_Supplied text_:
========================================

A new report by the National Research Council says that the U.S. is missing significant opportunities to reduce traffic fatalities and injuries.

The council said that the traffic fatalities from 1995 and 2009 dropped only 19 percent in the U.S., compared to 52 percent in France.

“There is a notable gap between traffic safety progress in the U.S. and other nations that deserves our attention,” said Clinton V. Oster Jr., committee chair and professor, Indiana University, Bloomington. “The U.S. could learn from the effective strategies in place elsewhere to reduce traffic injuries and fatalities.”

The committee found that countries most successful at reducing traffic deaths had comprehensive safety programs like improved road design and traffic management, regulation of vehicle safety and regulation of driver behaviors. 

The study found that successful national programs excel at management and planning from political support and leadership.  The council said the most critical area for improvement in the U.S. may be in management and planning.

“These management practices have produced success in other countries,” said Oster, “but are lacking in the traffic safety programs of most U.S. states.”

The committee urged the U.S. Department of Transportation (DOT) to revise its Guidelines for State Highway Safety Programs and develop a new model for state strategic highway safety plans that would have specific resource requirements and the expected outcomes of safety interventions.

It also advises sate legislatures to require regular reporting from the responsible executive agencies on progress in fulfilling the state’s safety plan. 

Two enforcement tools that have been successful for other countries include automatic enforcement of speed limits and frequent roadside sobriety checks.  These tools are not common in the U.S. because of legal restrictions, popular opposition, and cost considerations. 

The report estimates that frequent use of sobriety checkpoints to detect drunk drivers could save 1,500 to 3,000 lives annually in the U.S. and systematic speed control programs could save 1,000 to 2,000 lives annually. 

The study was sponsored by the Transportation Research Board of the National Research Council and by the General Motors Foundation.

========================================

_Dataset_:
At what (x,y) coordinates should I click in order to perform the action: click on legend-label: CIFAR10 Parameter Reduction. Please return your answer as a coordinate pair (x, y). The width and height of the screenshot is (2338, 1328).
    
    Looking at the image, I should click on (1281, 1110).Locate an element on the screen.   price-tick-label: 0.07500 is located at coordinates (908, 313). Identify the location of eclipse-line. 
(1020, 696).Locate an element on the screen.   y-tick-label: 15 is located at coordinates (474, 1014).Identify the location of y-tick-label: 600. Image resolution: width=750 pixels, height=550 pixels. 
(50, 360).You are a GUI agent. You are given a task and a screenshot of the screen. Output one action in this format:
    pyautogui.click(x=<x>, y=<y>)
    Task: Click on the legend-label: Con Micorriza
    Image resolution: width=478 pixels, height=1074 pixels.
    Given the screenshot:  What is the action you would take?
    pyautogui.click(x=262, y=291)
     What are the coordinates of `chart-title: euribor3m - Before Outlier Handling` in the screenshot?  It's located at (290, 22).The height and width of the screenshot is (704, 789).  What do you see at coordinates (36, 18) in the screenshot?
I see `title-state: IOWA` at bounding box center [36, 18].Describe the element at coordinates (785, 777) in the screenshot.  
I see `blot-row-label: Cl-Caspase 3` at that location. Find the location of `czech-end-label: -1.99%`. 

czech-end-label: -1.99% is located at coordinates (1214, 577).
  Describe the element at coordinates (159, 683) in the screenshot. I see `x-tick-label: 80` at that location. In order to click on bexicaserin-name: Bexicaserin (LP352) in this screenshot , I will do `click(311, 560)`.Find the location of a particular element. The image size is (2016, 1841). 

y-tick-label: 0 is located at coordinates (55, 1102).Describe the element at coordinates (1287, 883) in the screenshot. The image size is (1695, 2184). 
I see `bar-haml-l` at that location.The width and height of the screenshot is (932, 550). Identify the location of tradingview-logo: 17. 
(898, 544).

========================================

_Aim of the task_: In the traffic safety text, how many lives does the report estimate frequent sobriety checkpoints could save each year in the U.S.?

_Solution_: 1,500 to 3,000 lives annually